- _Requirement_
Swap "computer-use agent" for "screen-control agent" throughout the entries below and write them out again, changing nothing else.

(Dataset excerpt)
++++++++++
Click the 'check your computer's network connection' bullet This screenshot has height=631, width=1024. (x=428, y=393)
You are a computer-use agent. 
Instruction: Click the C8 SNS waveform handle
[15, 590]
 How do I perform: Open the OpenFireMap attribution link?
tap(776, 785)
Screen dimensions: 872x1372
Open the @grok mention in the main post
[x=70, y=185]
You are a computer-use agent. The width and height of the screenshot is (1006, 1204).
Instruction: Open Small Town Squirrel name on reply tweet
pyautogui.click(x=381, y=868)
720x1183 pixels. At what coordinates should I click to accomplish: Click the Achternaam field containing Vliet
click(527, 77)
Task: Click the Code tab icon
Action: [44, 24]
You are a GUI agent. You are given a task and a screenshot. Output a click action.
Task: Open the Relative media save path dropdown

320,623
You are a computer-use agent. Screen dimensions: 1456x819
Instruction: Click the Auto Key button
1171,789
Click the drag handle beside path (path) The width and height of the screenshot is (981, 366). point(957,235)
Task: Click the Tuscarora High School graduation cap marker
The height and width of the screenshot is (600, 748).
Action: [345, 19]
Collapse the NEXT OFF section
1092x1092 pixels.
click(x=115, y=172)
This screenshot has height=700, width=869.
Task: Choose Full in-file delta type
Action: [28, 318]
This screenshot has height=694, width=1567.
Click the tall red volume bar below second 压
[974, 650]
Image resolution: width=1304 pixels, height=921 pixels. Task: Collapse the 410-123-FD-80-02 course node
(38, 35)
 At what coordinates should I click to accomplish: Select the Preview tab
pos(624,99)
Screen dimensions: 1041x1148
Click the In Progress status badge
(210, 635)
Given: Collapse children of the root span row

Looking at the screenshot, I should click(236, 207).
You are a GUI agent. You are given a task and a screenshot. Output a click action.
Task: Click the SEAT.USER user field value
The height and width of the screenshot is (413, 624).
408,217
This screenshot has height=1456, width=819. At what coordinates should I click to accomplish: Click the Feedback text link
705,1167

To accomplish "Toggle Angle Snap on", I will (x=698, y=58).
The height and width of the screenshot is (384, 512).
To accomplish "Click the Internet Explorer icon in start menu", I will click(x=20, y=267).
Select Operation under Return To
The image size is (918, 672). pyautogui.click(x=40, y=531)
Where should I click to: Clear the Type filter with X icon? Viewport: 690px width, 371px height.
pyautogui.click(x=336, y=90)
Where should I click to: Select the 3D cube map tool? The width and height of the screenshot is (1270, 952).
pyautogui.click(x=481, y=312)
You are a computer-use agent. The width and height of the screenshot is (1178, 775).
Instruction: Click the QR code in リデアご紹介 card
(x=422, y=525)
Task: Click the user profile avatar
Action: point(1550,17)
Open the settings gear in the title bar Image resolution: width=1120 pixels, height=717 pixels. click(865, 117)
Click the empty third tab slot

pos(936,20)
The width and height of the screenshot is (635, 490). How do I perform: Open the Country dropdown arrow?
++++++++++
- _Output of the exercise_
Click the 'check your computer's network connection' bullet This screenshot has height=631, width=1024. (x=428, y=393)
You are a screen-control agent. 
Instruction: Click the C8 SNS waveform handle
[15, 590]
 How do I perform: Open the OpenFireMap attribution link?
tap(776, 785)
Screen dimensions: 872x1372
Open the @grok mention in the main post
[x=70, y=185]
You are a screen-control agent. The width and height of the screenshot is (1006, 1204).
Instruction: Open Small Town Squirrel name on reply tweet
pyautogui.click(x=381, y=868)
720x1183 pixels. At what coordinates should I click to accomplish: Click the Achternaam field containing Vliet
click(527, 77)
Task: Click the Code tab icon
Action: [44, 24]
You are a GUI agent. You are given a task and a screenshot. Output a click action.
Task: Open the Relative media save path dropdown

320,623
You are a screen-control agent. Screen dimensions: 1456x819
Instruction: Click the Auto Key button
1171,789
Click the drag handle beside path (path) The width and height of the screenshot is (981, 366). point(957,235)
Task: Click the Tuscarora High School graduation cap marker
The height and width of the screenshot is (600, 748).
Action: [345, 19]
Collapse the NEXT OFF section
1092x1092 pixels.
click(x=115, y=172)
This screenshot has height=700, width=869.
Task: Choose Full in-file delta type
Action: [28, 318]
This screenshot has height=694, width=1567.
Click the tall red volume bar below second 压
[974, 650]
Image resolution: width=1304 pixels, height=921 pixels. Task: Collapse the 410-123-FD-80-02 course node
(38, 35)
 At what coordinates should I click to accomplish: Select the Preview tab
pos(624,99)
Screen dimensions: 1041x1148
Click the In Progress status badge
(210, 635)
Given: Collapse children of the root span row

Looking at the screenshot, I should click(236, 207).
You are a GUI agent. You are given a task and a screenshot. Output a click action.
Task: Click the SEAT.USER user field value
The height and width of the screenshot is (413, 624).
408,217
This screenshot has height=1456, width=819. At what coordinates should I click to accomplish: Click the Feedback text link
705,1167

To accomplish "Toggle Angle Snap on", I will (x=698, y=58).
The height and width of the screenshot is (384, 512).
To accomplish "Click the Internet Explorer icon in start menu", I will click(x=20, y=267).
Select Operation under Return To
The image size is (918, 672). pyautogui.click(x=40, y=531)
Where should I click to: Clear the Type filter with X icon? Viewport: 690px width, 371px height.
pyautogui.click(x=336, y=90)
Where should I click to: Select the 3D cube map tool? The width and height of the screenshot is (1270, 952).
pyautogui.click(x=481, y=312)
You are a screen-control agent. The width and height of the screenshot is (1178, 775).
Instruction: Click the QR code in リデアご紹介 card
(x=422, y=525)
Task: Click the user profile avatar
Action: point(1550,17)
Open the settings gear in the title bar Image resolution: width=1120 pixels, height=717 pixels. click(865, 117)
Click the empty third tab slot

pos(936,20)
The width and height of the screenshot is (635, 490). How do I perform: Open the Country dropdown arrow?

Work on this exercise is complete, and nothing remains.